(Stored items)
- - -

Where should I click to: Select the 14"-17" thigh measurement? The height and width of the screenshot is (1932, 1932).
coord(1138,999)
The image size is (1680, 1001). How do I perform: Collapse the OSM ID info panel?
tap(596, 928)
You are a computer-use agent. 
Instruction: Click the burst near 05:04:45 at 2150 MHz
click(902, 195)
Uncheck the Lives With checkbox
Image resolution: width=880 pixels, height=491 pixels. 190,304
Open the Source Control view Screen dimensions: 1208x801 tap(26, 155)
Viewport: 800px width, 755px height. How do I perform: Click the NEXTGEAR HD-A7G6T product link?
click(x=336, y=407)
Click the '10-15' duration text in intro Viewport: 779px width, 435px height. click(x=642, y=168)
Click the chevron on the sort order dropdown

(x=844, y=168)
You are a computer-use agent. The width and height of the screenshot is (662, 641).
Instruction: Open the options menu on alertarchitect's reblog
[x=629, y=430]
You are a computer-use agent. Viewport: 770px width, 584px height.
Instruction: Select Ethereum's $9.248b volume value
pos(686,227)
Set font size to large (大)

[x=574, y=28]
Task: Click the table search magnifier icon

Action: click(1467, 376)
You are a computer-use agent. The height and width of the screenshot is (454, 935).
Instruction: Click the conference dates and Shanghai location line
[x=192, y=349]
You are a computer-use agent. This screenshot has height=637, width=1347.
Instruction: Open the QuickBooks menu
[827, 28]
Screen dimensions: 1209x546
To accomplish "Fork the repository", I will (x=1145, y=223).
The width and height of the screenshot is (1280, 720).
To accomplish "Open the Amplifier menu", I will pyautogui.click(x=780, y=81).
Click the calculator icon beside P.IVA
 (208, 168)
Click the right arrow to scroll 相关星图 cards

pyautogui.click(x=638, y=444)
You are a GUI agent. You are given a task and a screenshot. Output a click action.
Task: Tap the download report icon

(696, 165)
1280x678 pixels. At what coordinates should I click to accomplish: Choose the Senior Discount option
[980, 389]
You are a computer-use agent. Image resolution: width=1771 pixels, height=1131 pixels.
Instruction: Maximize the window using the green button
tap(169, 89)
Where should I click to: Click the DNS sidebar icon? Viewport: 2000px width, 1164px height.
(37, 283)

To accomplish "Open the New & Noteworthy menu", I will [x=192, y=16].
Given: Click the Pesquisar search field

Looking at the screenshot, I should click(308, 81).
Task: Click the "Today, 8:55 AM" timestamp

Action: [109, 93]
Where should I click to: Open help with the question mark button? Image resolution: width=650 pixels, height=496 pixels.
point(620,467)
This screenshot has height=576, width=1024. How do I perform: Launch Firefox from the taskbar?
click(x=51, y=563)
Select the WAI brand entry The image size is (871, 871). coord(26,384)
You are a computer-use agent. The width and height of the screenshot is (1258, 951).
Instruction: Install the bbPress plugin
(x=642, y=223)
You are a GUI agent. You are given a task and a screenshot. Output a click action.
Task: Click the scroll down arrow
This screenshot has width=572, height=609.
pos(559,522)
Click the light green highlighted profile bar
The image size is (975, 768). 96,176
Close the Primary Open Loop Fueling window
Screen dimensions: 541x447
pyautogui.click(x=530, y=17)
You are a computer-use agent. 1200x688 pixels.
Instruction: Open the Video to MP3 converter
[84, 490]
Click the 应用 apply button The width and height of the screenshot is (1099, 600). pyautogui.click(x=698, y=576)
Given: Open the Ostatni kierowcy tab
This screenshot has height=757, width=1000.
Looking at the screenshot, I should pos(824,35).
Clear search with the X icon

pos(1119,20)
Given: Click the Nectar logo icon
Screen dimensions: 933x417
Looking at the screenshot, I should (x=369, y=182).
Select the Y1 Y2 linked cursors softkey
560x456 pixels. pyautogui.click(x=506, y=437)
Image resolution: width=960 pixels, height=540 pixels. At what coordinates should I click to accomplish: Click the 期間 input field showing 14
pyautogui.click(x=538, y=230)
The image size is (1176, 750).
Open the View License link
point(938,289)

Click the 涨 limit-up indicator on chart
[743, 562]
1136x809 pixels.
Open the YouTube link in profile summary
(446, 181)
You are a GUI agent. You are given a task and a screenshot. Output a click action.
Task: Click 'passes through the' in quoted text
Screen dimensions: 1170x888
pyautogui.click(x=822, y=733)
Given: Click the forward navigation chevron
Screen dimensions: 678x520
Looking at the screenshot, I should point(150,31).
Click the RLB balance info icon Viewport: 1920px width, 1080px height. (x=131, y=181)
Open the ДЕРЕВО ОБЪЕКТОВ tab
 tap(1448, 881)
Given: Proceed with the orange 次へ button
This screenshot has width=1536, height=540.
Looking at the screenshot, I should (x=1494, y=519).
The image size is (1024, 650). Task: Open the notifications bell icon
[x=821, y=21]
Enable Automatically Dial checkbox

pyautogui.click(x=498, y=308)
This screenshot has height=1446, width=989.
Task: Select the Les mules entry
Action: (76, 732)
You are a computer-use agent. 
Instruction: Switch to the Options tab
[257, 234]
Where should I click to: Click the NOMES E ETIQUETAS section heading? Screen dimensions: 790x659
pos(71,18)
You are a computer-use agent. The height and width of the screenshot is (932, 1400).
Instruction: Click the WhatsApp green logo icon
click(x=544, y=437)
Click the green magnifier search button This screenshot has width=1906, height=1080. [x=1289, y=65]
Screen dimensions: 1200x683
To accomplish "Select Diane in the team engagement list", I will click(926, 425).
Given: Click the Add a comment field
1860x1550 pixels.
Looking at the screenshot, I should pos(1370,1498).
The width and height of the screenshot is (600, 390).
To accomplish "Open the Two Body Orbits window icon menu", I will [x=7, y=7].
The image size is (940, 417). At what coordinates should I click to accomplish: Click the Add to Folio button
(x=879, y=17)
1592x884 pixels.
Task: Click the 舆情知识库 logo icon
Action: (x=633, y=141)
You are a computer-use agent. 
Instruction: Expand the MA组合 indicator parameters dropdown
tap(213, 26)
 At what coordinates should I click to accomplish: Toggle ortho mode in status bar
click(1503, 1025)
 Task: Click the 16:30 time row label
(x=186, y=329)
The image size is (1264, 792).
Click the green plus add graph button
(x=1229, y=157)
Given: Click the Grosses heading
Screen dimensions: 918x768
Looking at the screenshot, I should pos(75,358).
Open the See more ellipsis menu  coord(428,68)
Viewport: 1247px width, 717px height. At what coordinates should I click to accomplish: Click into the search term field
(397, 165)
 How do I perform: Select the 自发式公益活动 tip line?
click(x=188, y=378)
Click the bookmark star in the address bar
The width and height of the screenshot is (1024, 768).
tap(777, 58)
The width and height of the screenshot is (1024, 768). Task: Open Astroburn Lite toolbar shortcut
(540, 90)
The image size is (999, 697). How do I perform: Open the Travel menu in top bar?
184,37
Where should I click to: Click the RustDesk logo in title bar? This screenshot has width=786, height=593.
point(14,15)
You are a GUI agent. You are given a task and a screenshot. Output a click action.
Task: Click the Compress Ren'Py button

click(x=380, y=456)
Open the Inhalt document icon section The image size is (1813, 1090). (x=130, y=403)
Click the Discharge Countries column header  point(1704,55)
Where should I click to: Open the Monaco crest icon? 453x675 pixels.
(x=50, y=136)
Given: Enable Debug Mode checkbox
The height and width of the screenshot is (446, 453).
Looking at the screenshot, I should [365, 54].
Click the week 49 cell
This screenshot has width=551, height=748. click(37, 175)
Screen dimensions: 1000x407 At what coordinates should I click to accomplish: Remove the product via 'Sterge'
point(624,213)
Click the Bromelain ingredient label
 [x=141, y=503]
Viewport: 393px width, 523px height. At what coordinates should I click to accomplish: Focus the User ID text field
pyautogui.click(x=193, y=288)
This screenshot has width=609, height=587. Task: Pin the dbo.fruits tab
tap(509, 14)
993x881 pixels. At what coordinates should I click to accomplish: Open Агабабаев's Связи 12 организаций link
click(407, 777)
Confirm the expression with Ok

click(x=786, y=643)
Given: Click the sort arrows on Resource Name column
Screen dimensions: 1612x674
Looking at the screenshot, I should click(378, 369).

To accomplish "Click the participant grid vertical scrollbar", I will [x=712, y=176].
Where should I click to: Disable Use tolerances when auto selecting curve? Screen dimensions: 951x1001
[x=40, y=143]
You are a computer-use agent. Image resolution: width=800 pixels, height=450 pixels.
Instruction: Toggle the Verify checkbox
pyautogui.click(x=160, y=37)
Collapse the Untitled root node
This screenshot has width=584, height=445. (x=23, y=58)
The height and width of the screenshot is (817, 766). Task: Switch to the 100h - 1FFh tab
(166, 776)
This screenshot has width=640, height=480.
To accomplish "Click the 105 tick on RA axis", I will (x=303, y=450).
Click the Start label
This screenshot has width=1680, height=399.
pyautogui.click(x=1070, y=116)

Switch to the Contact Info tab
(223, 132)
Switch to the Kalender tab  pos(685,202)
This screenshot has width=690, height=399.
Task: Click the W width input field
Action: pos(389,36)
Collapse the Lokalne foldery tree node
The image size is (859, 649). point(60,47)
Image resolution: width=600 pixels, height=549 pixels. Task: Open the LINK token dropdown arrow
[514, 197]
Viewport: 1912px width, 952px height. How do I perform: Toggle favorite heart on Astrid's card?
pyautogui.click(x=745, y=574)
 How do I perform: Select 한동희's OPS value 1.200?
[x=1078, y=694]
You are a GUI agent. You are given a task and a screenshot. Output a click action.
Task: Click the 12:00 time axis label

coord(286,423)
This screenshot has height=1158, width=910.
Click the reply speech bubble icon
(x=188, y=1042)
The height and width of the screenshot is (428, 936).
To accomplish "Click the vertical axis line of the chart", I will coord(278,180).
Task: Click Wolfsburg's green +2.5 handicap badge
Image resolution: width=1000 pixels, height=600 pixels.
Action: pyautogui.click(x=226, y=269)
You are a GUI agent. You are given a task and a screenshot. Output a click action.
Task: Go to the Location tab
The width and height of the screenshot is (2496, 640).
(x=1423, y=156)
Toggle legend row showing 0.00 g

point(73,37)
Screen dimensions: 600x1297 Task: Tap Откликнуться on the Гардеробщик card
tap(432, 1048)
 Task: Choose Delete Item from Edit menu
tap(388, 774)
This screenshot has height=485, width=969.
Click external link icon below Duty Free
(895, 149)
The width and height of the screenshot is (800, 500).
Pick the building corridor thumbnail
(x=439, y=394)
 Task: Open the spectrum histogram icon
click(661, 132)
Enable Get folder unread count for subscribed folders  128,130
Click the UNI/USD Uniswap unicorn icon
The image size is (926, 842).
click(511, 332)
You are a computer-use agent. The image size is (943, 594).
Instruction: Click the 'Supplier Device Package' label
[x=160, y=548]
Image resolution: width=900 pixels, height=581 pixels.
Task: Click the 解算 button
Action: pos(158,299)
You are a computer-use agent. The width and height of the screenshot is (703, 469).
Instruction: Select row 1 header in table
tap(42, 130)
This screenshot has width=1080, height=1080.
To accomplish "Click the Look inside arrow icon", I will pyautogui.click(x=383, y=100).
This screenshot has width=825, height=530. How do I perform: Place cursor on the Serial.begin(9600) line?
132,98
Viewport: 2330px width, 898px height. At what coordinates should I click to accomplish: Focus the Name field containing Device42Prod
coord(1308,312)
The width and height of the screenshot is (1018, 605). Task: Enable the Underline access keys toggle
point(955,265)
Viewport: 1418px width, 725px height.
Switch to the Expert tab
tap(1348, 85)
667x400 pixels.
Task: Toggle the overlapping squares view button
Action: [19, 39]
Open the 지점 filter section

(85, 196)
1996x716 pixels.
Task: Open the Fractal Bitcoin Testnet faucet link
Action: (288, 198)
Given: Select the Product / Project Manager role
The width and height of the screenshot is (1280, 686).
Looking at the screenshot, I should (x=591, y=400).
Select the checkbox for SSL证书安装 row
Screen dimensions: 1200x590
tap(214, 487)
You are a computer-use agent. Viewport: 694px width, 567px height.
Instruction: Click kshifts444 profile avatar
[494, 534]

- - -

Task brief: If a line of the data includes the word "vertical", it counts; give how many lines do, as a bare number.

Response: 2